→ Data for this exercise:

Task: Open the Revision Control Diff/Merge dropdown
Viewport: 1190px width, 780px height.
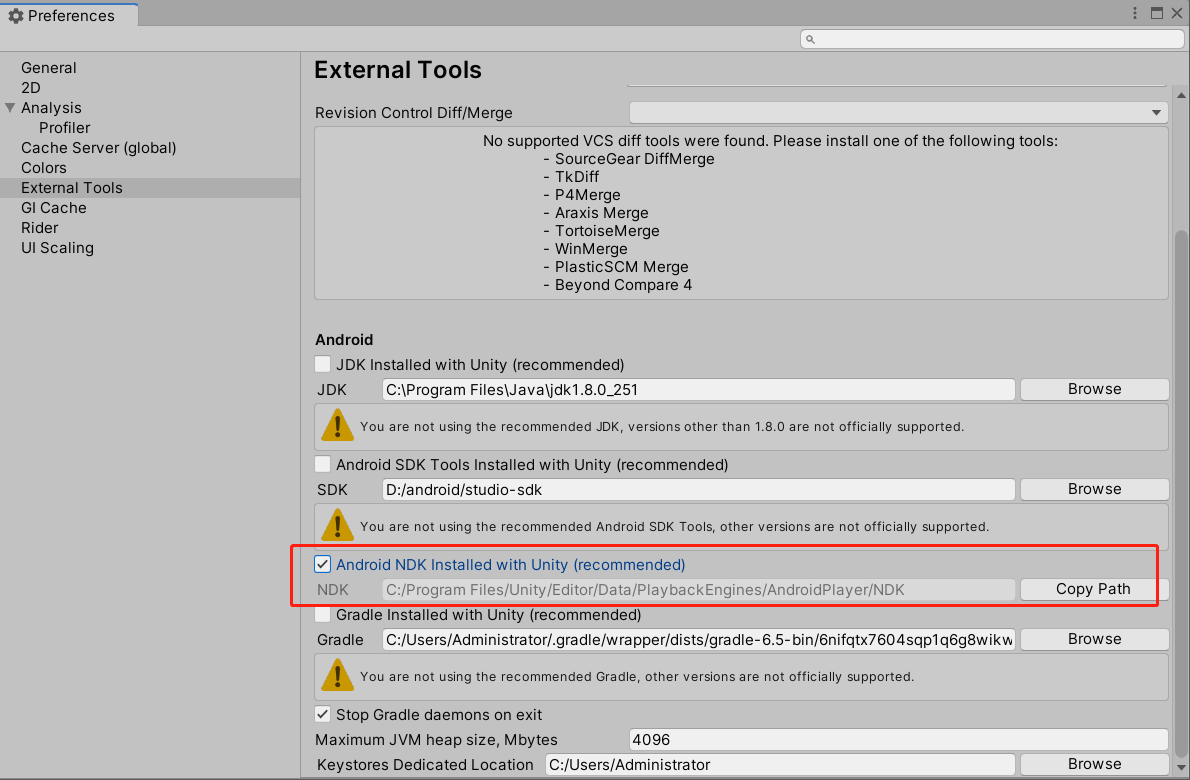Action: click(x=1156, y=112)
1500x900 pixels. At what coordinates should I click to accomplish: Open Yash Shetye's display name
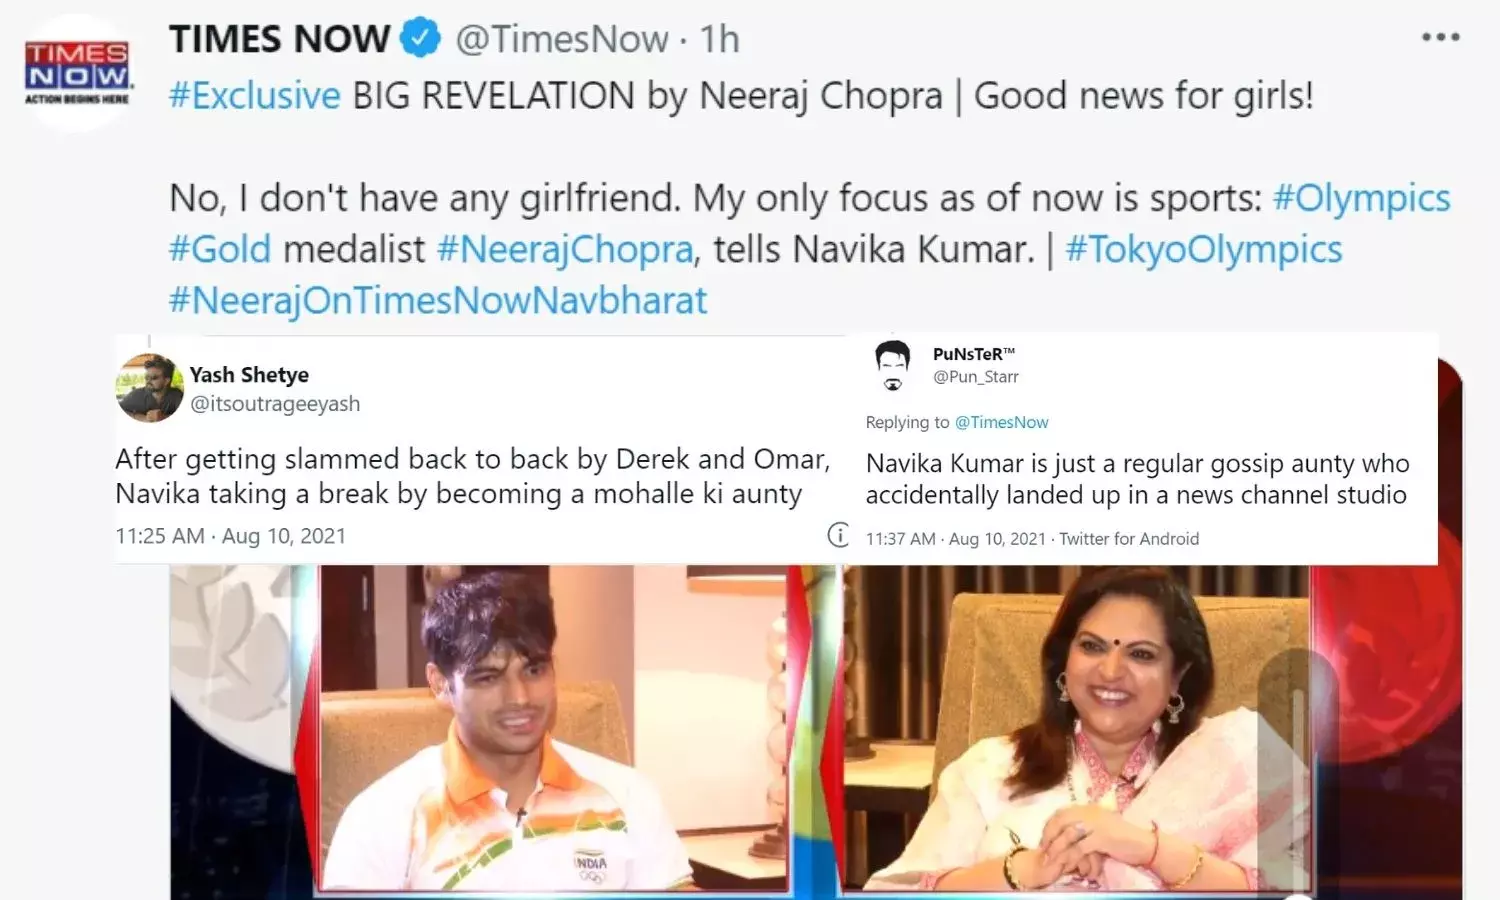click(249, 375)
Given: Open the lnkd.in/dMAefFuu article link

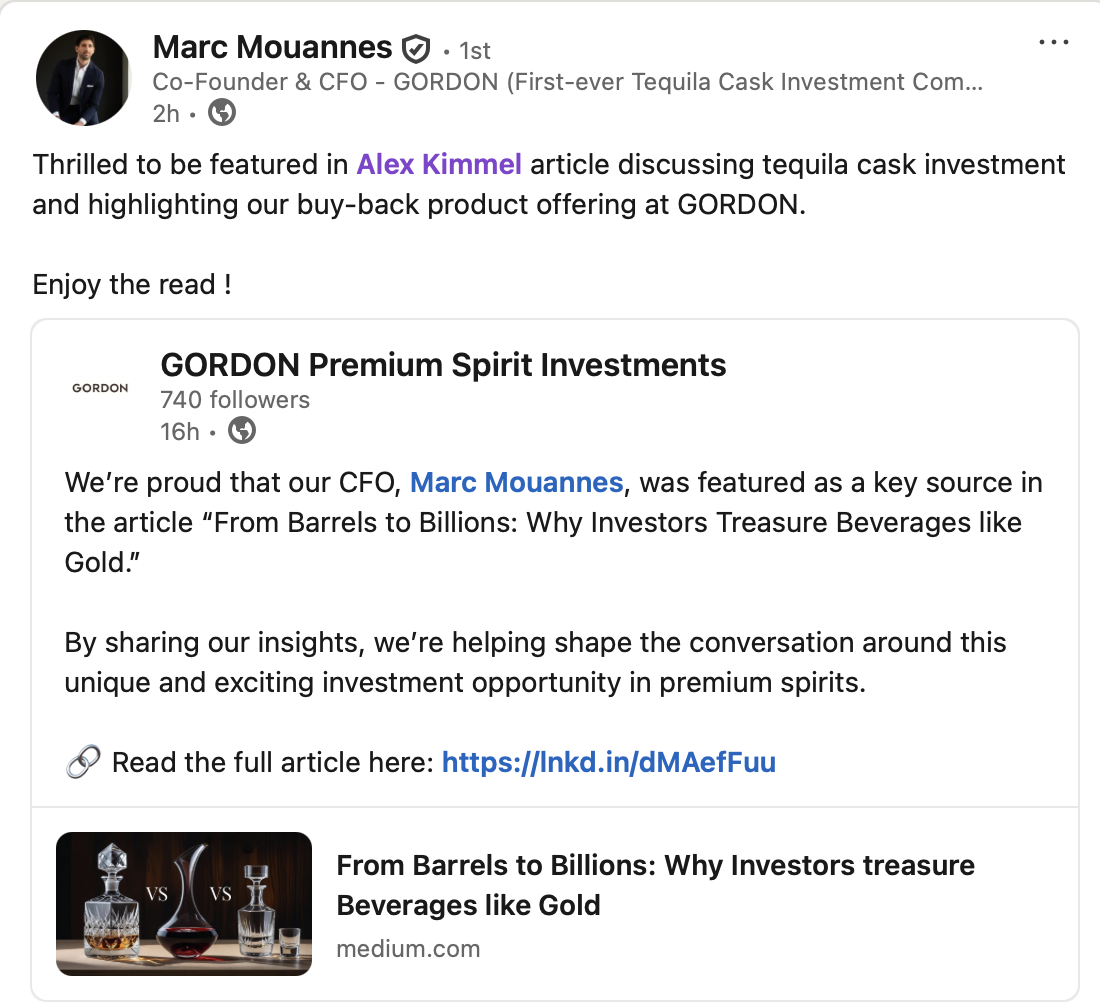Looking at the screenshot, I should pyautogui.click(x=608, y=763).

→ Problem description: Each entry is to be returned as it stands, and each picture is to be left out.

→ Output for this task:
Task: Open the Revision Control Diff/Merge dropdown
Viewport: 1190px width, 780px height.
Action: click(x=1156, y=112)
1500x900 pixels. At what coordinates should I click to accomplish: Open Yash Shetye's display name
click(249, 375)
Given: Open the lnkd.in/dMAefFuu article link

Looking at the screenshot, I should pyautogui.click(x=608, y=763).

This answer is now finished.